F-Droidで入手できる日記アプリはありますか?
あります。これはAndroidならではの強み。Easy Diary、Diary by Bill Farmer、Daily YouはいずれもF-DroidまたはIzzyOnDroidから入手でき、Google Playを通さずにインストールできます。

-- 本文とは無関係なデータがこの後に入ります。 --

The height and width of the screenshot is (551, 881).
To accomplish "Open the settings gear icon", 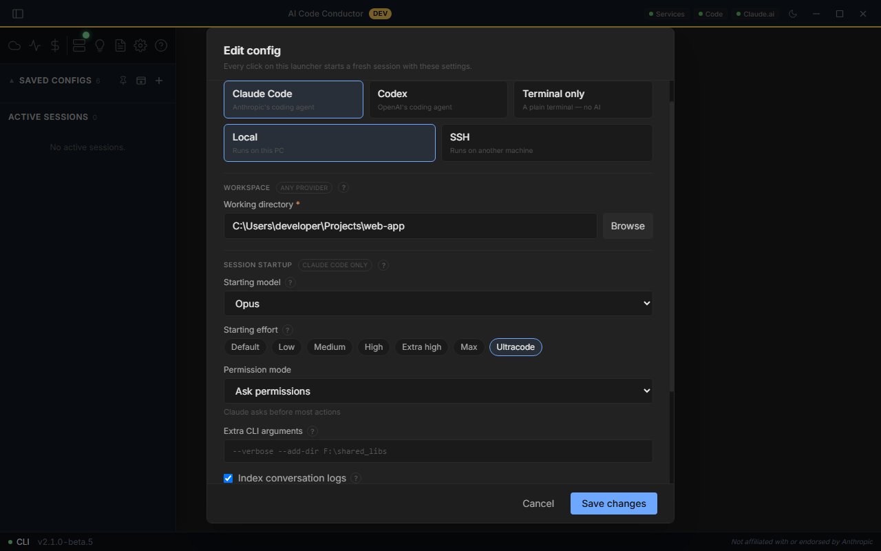I will pos(140,45).
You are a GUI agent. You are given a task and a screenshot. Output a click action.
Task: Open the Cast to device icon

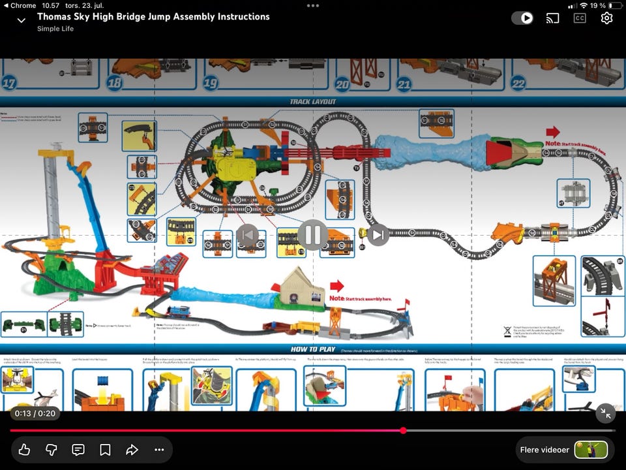[x=552, y=18]
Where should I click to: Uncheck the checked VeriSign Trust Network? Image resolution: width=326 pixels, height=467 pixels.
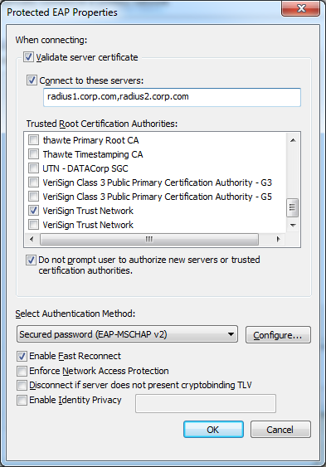33,210
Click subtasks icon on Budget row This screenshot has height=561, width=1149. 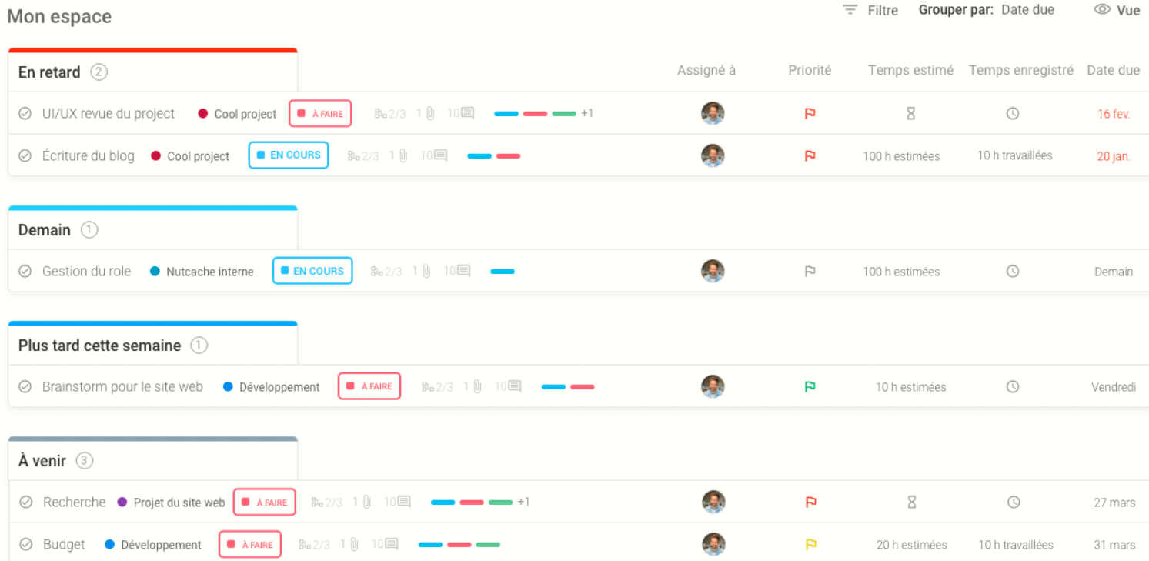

Wear OSのスマートウォッチで使える日記アプリは?
Wear OSコンパニオンアプリを正式に提供しているのはJourneyだけ。ほかの主要な日記アプリはAndroidスマートウォッチにネイティブ対応していません。Wear OSで手早くメモを残したいだけなら、Google Keepが現実的な代替になります。
Day OneはAndroidでも使いやすい?
動作はしますし、アップデートも続いています。ただ、iPhone優先で作られているのは隠せません。動画・音声メモ・手書き・本格的なホーム画面ウィジェット・Wear OS対応・Material Youデザイン、いずれも欠けています。メインがAndroidなら、もっと相性のいいアプリがあります。
Androidでいちばん安く使える日記アプリは?
Easy Diary、Daily You、Diary by Bill Farmerはアプリ内課金もなく完全無料です。クラウド同期付きの中ではOwnJournalの無料プランがいちばん気前のいい設計。買い切りで選ぶなら、Diarium Proの$9.99がコスパの面で最有力です。
Androidの日記アプリはオフラインでも使える?
使えます。Diarium、Easy Diary、Diary by Bill Farmer、Daily Youは初期設定のまま完全オフラインで動きます。Day Oneにもローカルモードあり。Daylioはオフラインで書けて再接続時に同期が走ります。Journeyはほとんどの機能にネット接続が必要です。